A good store of Cabbage, placed a few inches apart on a nice border, to stand through the winter, are valuable for planting in spring - the middle of July being the season in the north for the main sowing, and three weeks later in the south; but a second or even a third lot will be of good service. When seeds are sown, it may be necessary to thoroughly soak the ground beforehand, say the night before, then sow next morning. Cauliflower-seed may be sown from the first week of the month to the third week. Three successions can be secured - first, forgrowing under handlights, plant protectors, etc.; second, to be pricked out in frames or potted into good-sized pots to prevent them being pot-bound; third, smaller plants pricked out on a sheltered border or ridge. Early Horn Carrots, Radishes of all sorts, Spinach (prickly and round), stand the winter well. Lettuce and Endive may be sown in quantity: plant out plenty of the latter for main autumn and early winter crops. Give abundance of water to Celery - a good mulching may do much to keep out drought and help the plants. If late crops are still to be planted out, the ground for them should be well soaked with water twelve or fifteen hours before planting is done, and all the roots the plants can carry should be lifted.

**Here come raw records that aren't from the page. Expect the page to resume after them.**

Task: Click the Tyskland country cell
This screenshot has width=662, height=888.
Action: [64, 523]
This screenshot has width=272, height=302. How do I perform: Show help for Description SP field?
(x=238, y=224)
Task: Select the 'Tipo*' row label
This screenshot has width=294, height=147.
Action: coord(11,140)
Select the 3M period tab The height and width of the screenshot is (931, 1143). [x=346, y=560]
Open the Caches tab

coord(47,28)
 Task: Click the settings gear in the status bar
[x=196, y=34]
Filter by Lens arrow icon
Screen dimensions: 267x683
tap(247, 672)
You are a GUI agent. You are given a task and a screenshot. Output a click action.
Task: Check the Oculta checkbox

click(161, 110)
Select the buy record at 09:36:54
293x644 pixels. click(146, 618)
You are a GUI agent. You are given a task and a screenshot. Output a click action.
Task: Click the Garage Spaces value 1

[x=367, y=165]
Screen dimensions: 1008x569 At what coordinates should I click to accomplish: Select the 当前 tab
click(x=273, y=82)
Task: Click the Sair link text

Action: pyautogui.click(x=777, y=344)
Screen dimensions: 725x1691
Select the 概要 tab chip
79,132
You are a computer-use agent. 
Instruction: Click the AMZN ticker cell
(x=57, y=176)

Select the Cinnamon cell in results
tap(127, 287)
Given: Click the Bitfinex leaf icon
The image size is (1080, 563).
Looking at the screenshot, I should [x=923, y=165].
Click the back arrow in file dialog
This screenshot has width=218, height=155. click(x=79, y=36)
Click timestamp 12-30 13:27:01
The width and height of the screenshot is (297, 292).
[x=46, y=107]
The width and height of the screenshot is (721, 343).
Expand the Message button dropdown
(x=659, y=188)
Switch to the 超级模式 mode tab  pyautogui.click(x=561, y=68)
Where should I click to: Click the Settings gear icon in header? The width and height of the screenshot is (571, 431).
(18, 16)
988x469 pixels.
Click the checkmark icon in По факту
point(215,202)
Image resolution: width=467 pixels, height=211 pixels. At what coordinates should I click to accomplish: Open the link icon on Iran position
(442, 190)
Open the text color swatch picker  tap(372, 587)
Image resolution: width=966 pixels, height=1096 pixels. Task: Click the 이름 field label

These late plantations are often of great value. Earth up closely the Celery which is now wanted for use: when it is wanted thus early, as is the case in many places, it should be brought forward in frames without check, when shade can do much to blauch it. The frames after middle of July can be at liberty for other things. Late crops of Celery should not be earthed up too early, but a little soil drawn from the ridges over the surface of roots will do much to keep out drought, the most formidable enemy of Celery. Thin Parsley, and plant out the thinnings for winter supplies. A ridged or sheltered space should be chosen to plant out a portion for protecting during severe weather. Keep Scarlet-runners well topped back; take off any pods which are running to seed, unless seed be wanted. This is now a good time to make a sowing of French Beans, to be covered by a frame in autumn. Portable plant-protectors are of great value for moving from one crop to another. Pits and frames emptied of Cucumbers, Tomatoes, Capsicums, etc, should not remain idle, nowthat the most of these crops are plentiful: outside plantations of French Beans or late Cucumbers in the structures might keep up supplies nearly to the end of the year.

If weather should be dry, it may be necessary to mulch Peas: grass mowings do well for this purpose, but when full of weeds they are objectionable. Salads of all kinds should be kept up in abundance by frequent sowings. Tomatoes should be thinned, topped, and watered; keep them secure against wind. Vegetable Marrows and ridge Cucumbers should be kept regulated and thinned; too many fruit should not be allowed to grow on them. A framework made over a portion, and covered with mats at night, might keep these in full vigour much later in the season than they might if exposed to early frost. Gardens are now generally less infested with weeds than earlier in the season, and where labour power is sufficient, they should now be very orderly and clean: seeding of weeds should not be tolerated, if possible. It is much easier to advise than carry out in practice: with plenty of labour at command, keeping and dressing is very simple. M. T.